Consigne » Reprenez, s'il vous plaît, le texte sur le soutien psychologique aux rescapés des inondations de Derna et poursuivez-le après sa dernière phrase.
┌─ Texte à lire
Dr Fadwa El-Fartass (à droite), médecin-cheffe au Centre médical de Benghazi, s'occupe d'Ibrar Goma, une jeune survivante de 15 ans des récentes inondations dans la ville de Derna en Libye, le 18 septembre 2023
Pour Fadwa El-Fartass, médecin-cheffe au Centre médical de Benghazi, après ces inondations qui ont fait des milliers de morts et de disparus, "les traumatismes psychologiques sont plus gros que les traumatismes physiques".
"Même les gens qui ne sont pas de Derna sont sous le choc, parce que ce genre d'événement est très rare en Libye", assure-t-elle à l'AFP.
Les autorités de l'Est du pays ont ouvert une enquête pour tenter de déterminer les circonstances qui ont mené à la rupture de deux barrages en amont de la ville de 100.000 habitants, provoquant une violente inondation qui a balayé des quartiers de Derna vers la Méditerranée, faisant des milliers de morts et de disparus.
Sur les télévisions locales, responsables et présentateurs soulignent la nécessité de faire du soutien psychologique aux habitants de Derna une priorité.
Vue aérienne de la ville de Derna, dans l'Est de la Libye, à la suite d'inondations meurtrières, le 18 septembre 2023
"Il n'y a pas que les enfants qui sont traumatisés", lançait dimanche soir le ministre de la Santé de l'Est de la Libye, Othman Abdeljalil, lors d'une conférence de presse à Derna: "Les adultes aussi doivent voir des spécialistes".
Les premiers jours, "certains rescapés ne pouvaient pas ou refusaient de parler, comme s'ils sortaient d'un mauvais rêve", témoigne Mme Fartass.
Mais cela n'a pas découragé l'équipe des assistants sociaux et psychologiques, 26 femmes et deux hommes, du Centre médical de Benghazi qui se relaie à leurs chevets.
Maintenant, affirme à l'AFP Fatma Baayo, qui dirige l'équipe, "on entre, on se présente et ils nous parlent aussitôt: ils ont besoin de quelqu'un qui les écoute".
└─
┌─ Données d'entrée
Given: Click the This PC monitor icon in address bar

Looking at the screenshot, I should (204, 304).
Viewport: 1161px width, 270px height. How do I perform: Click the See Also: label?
└─
Réponse rédigée »
Dr Fadwa El-Fartass, médecin-cheffe au Centre médical de Benghazi, dans une unité pour rescapés des récentes inondations dans la ville de Derna en Libye, le 18 septembre 2023
"Ils racontent tous leur histoire: certains disent avoir entendu une énorme explosion, d'autres avoir couru avant d'être submergés, d'autres avoir sauvé leurs enfants", énumère-t-elle.
Face à eux, "il faut rester fort: si je faiblis devant un patient, il va s'effondrer, donc je dois tenir le coup pour qu'il sorte de la crise qu'il traverse", renchérit sa collègue Salma al-Zawi, 40 ans.
Bâtiment détruit dans la ville de Derna, dans l'Est de la Libye, à la suite d'inondations meurtrières, le 18 septembre 2023
"On utilise tous les moyens pour les aider: on leur remonte le moral, on essaye d'alléger la douleur, on les aide à parler pour qu'ils pleurent et qu'ils fassent retomber la pression", explique-t-elle encore à l'AFP.
Et le soir venu, elle dit recharger ses batteries à la maison: "Je rentre chez moi et je vois mes six enfants en sécurité. Cela me rend heureuse parce que je sais qu'il y a beaucoup d'autres gens, notamment des enfants, qui souffrent dans mon pays."